* _AIM A_:
In the excerpt below on McGarrah's easement claim, write out everything from "Potential causes of action other than interference" down to "obtained an easement.".

Potential causes of action other than interference with an easement
McGarrah first claims that the district court focused too narrowly on easements when considering his petition. He asserts that the district court needed to consider any theory supported by the facts, yet rather than assuming the facts alleged in his petition were true, the district court began its analysis with Connell's premise that McGarrah never obtained an easement.
We agree that a district court may not dismiss a petition under K.S.A. 60-212(b) unless the facts and inferences fail to state a claim on any possible theory. Nungesser v. Bryant, 283 Kan. 550, 559, 153 P.3d 1277 (2007). But McGarrah does not suggest any potential causes of action other than easements that could arise from the facts stated in his petition and the reasonable inferences arising from them. McGarrah's petition raised only one claim, stating Connell improperly interfered with an existing easement. The district court considered multiple types of easements—easements by necessity, prescriptive, express, and implied—when assessing McGarrah's claim. The facts in the petition did not compel it to look further.

* _AIM B_:
From the records that follow, give again everything from the line containing "Select the 8" down to the line containing "Pick the round", both of those lines included.

* _DATASET RECORDS_:

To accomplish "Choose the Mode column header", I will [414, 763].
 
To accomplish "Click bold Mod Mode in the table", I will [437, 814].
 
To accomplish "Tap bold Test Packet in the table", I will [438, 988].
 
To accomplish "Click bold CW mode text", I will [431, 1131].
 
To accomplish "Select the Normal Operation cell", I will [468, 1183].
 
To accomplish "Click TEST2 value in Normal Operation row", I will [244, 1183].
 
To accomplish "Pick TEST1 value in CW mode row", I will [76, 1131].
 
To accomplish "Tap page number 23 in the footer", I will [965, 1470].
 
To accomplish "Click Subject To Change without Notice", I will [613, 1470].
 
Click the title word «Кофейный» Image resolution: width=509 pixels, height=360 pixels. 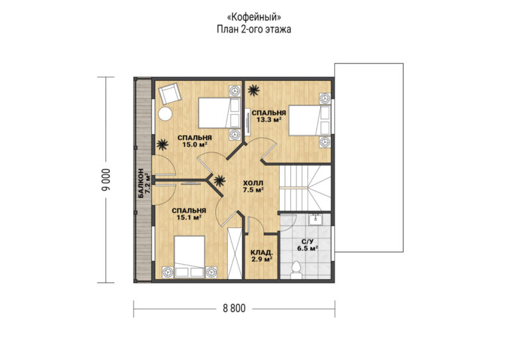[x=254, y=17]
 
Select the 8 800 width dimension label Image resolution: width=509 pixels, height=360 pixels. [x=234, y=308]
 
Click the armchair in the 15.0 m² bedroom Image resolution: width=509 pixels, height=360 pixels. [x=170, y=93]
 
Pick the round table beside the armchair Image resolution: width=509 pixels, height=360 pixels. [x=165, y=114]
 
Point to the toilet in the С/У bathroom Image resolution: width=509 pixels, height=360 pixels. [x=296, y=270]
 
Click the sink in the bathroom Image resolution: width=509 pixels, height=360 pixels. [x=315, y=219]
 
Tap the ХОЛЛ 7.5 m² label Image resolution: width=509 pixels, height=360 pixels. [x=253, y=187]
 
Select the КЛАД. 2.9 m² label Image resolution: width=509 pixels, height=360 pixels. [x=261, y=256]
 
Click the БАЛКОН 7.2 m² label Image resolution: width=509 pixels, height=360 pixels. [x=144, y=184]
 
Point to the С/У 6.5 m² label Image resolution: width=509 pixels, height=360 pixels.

* _ANSWER A_:
Potential causes of action other than interference with an easement
McGarrah first claims that the district court focused too narrowly on easements when considering his petition. He asserts that the district court needed to consider any theory supported by the facts, yet rather than assuming the facts alleged in his petition were true, the district court began its analysis with Connell's premise that McGarrah never obtained an easement.

* _ANSWER B_:
Select the 8 800 width dimension label Image resolution: width=509 pixels, height=360 pixels. [x=234, y=308]
 
Click the armchair in the 15.0 m² bedroom Image resolution: width=509 pixels, height=360 pixels. [x=170, y=93]
 
Pick the round table beside the armchair Image resolution: width=509 pixels, height=360 pixels. [x=165, y=114]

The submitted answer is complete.